**What is expected:** From the records below, set down exactly the lines starting with the line that contains "Image resolution: width=516" and going on through the line that contains "Screen dimensions: 1216x684". Nothing else is wanted.
(Entries supplied)
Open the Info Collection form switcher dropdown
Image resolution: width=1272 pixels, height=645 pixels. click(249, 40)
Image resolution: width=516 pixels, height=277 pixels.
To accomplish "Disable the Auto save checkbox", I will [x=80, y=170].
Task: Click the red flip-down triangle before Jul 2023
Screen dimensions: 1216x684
(End Entries supplied)
(Entries supplied)
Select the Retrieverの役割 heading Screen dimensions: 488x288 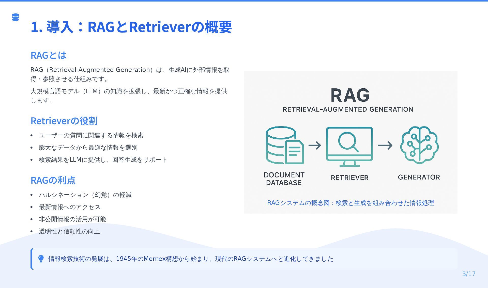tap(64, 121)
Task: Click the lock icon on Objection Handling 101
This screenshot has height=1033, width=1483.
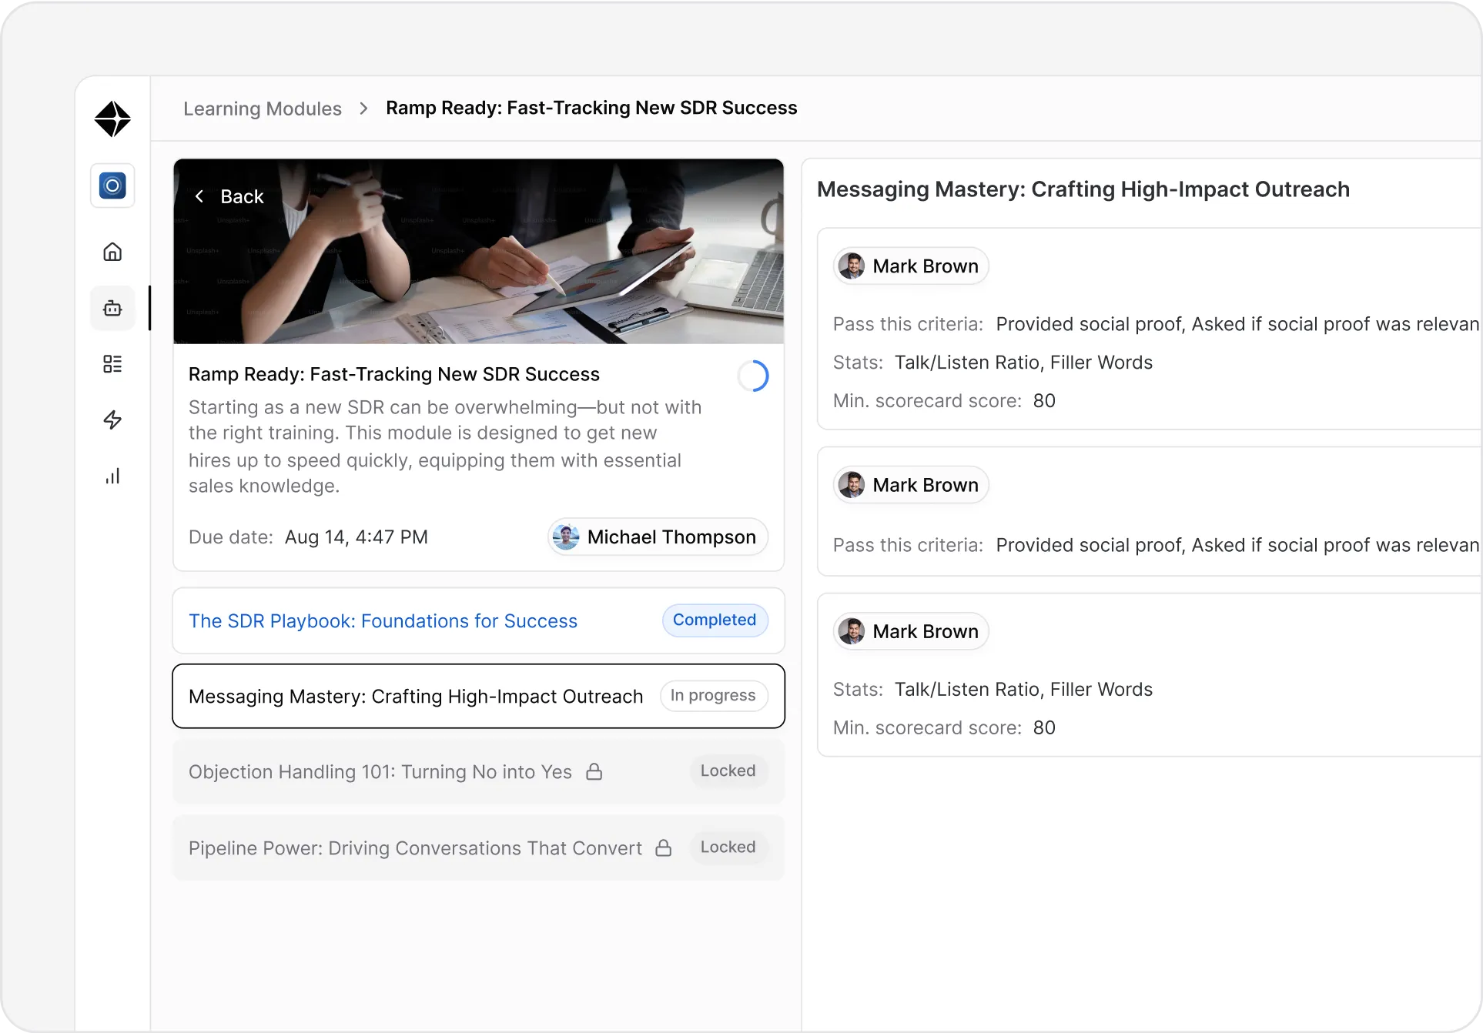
(End Entries supplied)
(Entries supplied)
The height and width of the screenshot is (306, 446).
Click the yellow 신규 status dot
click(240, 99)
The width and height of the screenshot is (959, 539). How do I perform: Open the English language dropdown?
(End Entries supplied)
**Solution to the problem:**
Image resolution: width=516 pixels, height=277 pixels.
To accomplish "Disable the Auto save checkbox", I will [x=80, y=170].
Task: Click the red flip-down triangle before Jul 2023
Screen dimensions: 1216x684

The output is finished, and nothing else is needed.